St Petersburg, Mariinsky Theatre


one act opera

Performed in Russian (the performance will have synchronised Russian and English supertitles)
Opening of 227th season
Anna Netrebko in the opera


King René of Provence: Sergei Aleksashkin
Robert: Alexei Markov
Vaudemont: Sergei Skorokhodov
Ebn-Hakir: Edem Umerov
Iolanta: Anna Netrebko

Conductor: Valery Gergiev


Music by Pyotr Tchaikovsky
Libretto by Modest Tchaikovsky after the play Kong Renés datter by Henrik Hertz

Musical Director: Valery Gergiev
Director: Mariusz Trelinski
Production Designer: Boris Kudlička
Costume Designer: Magdalena Musial
Lighting Designer: Marc Heinz
Cinematographer: Wojciech Puś
Choreographer: Tomasz Wygoda
Animators: Michał Jankowski and Tomasz Popakul
Literary Consultant: Piotr Gruszczynski
Musical Preparation: Marina Mishuk
Principal Chorus Master: Andrei Petrenko


Iolanta, King Rene’s daughter, is blind. But the girl herself as yet does not know she is blind: Rene has issued a decree by which it is forbidden for anyone to speak of sight or light in her presence. Her father, friends and elderly nurse are all polite and gentle towards Iolanta. The King never abandons hope of his daughter being cured, though he is worried at the idea that in order for this to happen Iolanta must learn that she is blind and that she must desire to be able to see. The knights Gottfried of Vaudemont and his friend Robert arrive at Iolanta’s peaceful refuge. Robert cares little for Iolanta, to whom he has been affianced since childhood, while Vaudemont falls completely in love with the girl. Left alone with Iolanta, Vaudemont asks for a red rose by which to remember her. The girl offers him a white rose and then Vaudemont guesses that she is blind and tells her of the beauty of the world she is missing due to her blindness. Vaudemont’s words, however, do not rouse any desire in Iolanta to be able to see. In despair, King Rene threatens Vaudemont with the death penalty should his daughter not be cured. Fear for the life of the man who has now become close to her awakens in Iolanta the willingness to agree to an operation that will restore her sight. In the meantime Robert admits to the King that he loves someone else and so cannot marry his daughter.
On discovering that Iolanta can now see, the King forgives Robert and releases him from his own sacred oath, agreeing to permit his daughter to marry Vaudemont. At the wedding, all of the guests sing a thankful hymn in praise of God.
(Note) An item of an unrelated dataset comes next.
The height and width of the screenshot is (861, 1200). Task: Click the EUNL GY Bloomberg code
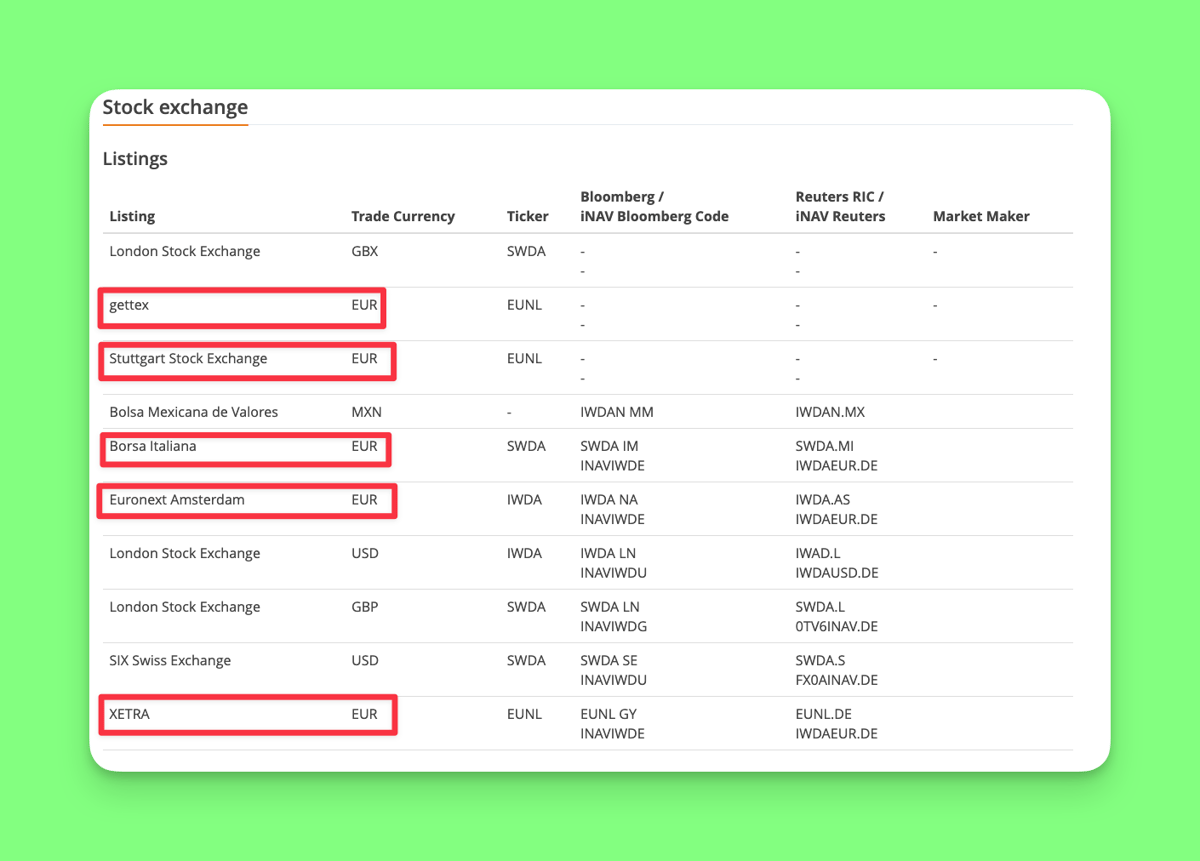608,714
Co-production of the Festspielhaus Baden Baden

World premiere: 18 December 1892, Mariinsky Theatre, St Petersburg
Premiere of this production: 17 April 2009, Mariinsky Theatre, St Petersburg

Running time: 1 hour 30 minutes

Age category 12+

The magical sounds of Netrebko's soprano voice make one's soul blossom: at the start of the opera in the arioso that resembles an emerging flower bud, as if she were blindly reaching out for an emotion, while later - in Iolanta's duet with her knight – we see the whole gamut of the emotions of a human being who has just discovered he has his entire life before him: the intonations grow from inside, with ease they soar above the music, striving towards the horizon.
This magnificent opera was brilliantly performed. It was hard to believe that it was Netrebko's debut in this role – such was her confidence throughout the entire opera.
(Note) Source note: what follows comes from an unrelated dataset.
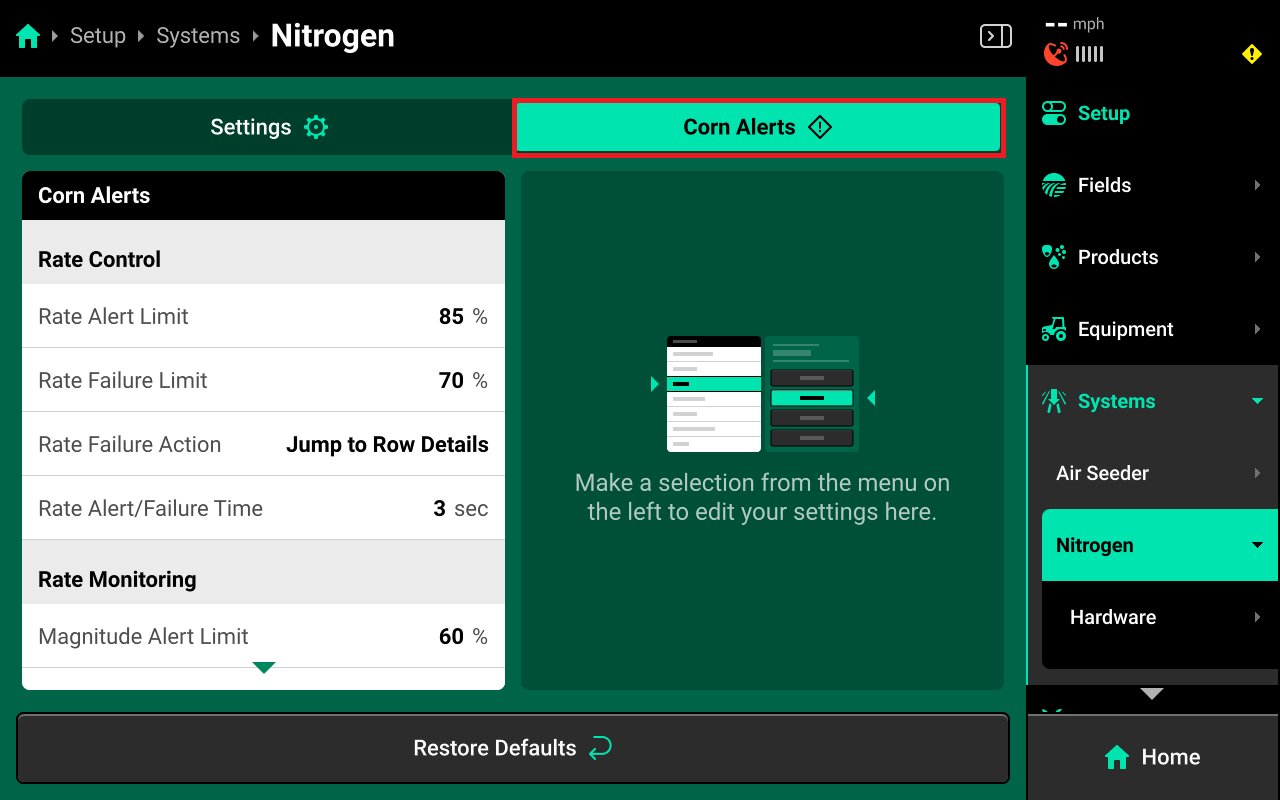Collapse the side panel using the top toggle icon
1280x800 pixels.
995,37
Jörg Königsdorf, Tagesspiegel, 21.07.09

Anna Netrebko conveys the touching naivety of the young blind girl surrounded by the anxious care of her maids. With increasing and greater power, the singer senses the unease that overwhelms Iolanta when she begins to guess that the world contains much more than just her own woodland paradise. And when love comes into her life it seems as if the entire noble sound and magnificence of Anna's voice open up in full. To hear her singing is a pleasure.

Monique Cantré, Reutlinger General-Anzeiger, 21.07.09


At the centre of all this action [Iolanta] was Anna Netrebko, the uncrowned Empress of all the Russias. The role was written as if specially for her, beginning with the tender lyrical passages of the innocent young girl to the pathos-laden of the rousing, sighted and loving woman. Coupled together with Valery Gergiev's orchestra, this created deeply affecting moments.

Kristina Maidt-Zinke, Süddeutsche Zeitung, 20.07.09

Iolanta is embodied on stage by Anna Netrebko with her marble-cool soprano, which yet still meets all Tchaikovsky's expectations in terms of its expressiveness. Her voice has clearly grown, it has become much richer than previously and it is moving towards Tosca and Sieglinde; at the same time, the well-known timbre remains, dazzling with its thousands of colours.